→ PROBLEM DETAILS: Can you output the rows between the line holding "The width and" and the line holding "Click the globe CDN icon", both included, as a numbered list with blank lines dropped? Omit the pictures from your answer.

→ SUPPLIED RECORDS:

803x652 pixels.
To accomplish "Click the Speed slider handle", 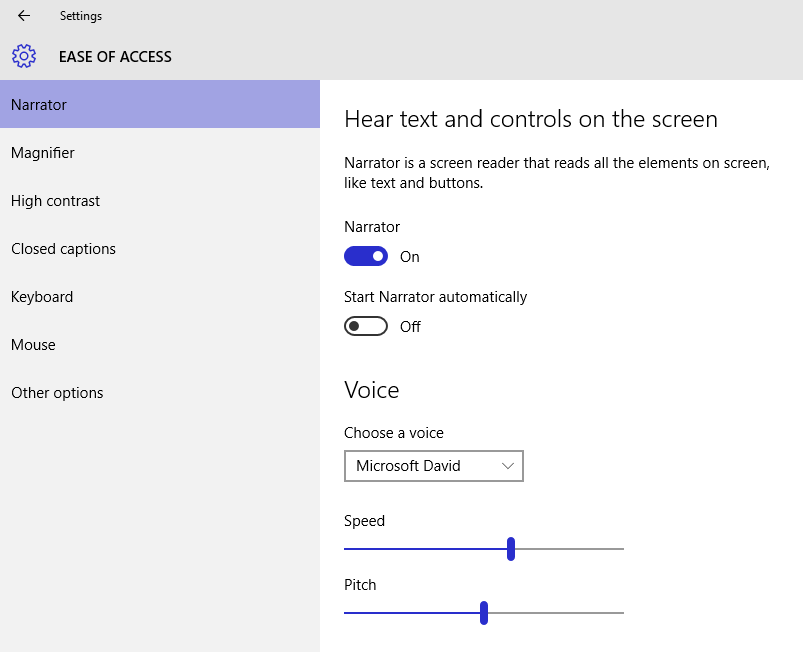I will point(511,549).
* * *
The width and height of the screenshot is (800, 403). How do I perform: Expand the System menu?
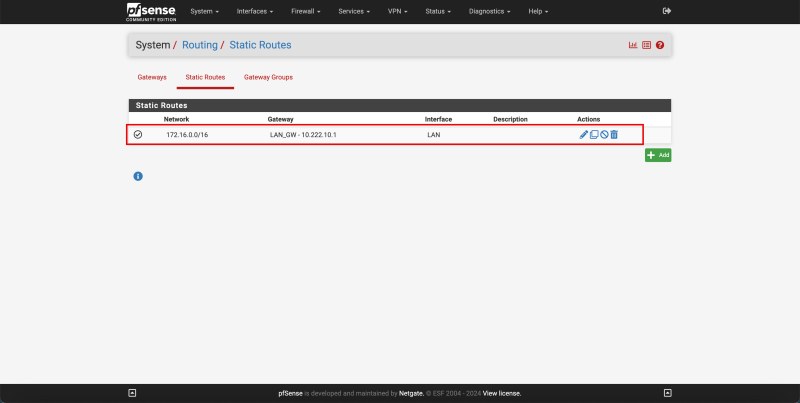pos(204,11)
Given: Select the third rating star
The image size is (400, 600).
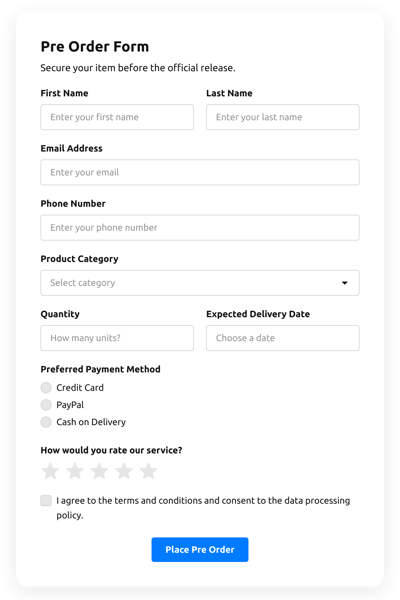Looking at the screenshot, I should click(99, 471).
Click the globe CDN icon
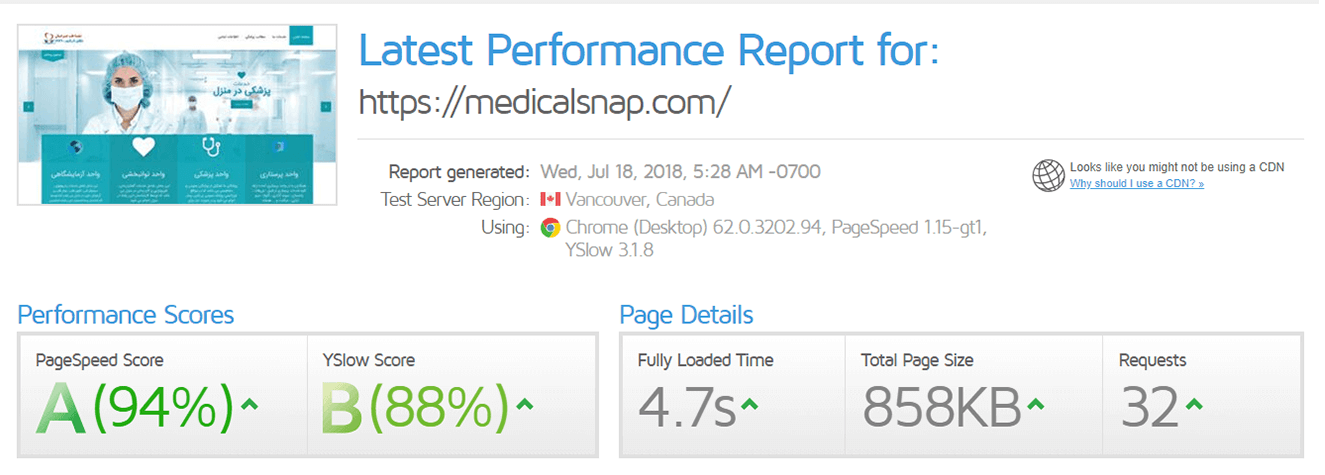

→ OUTPUT FOR THIS TASK:
1. The width and height of the screenshot is (800, 403). How do I perform: Expand the System menu?
2. pos(204,11)
3. Given: Select the third rating star
4. The image size is (400, 600).
5. Looking at the screenshot, I should click(99, 471).
6. Click the globe CDN icon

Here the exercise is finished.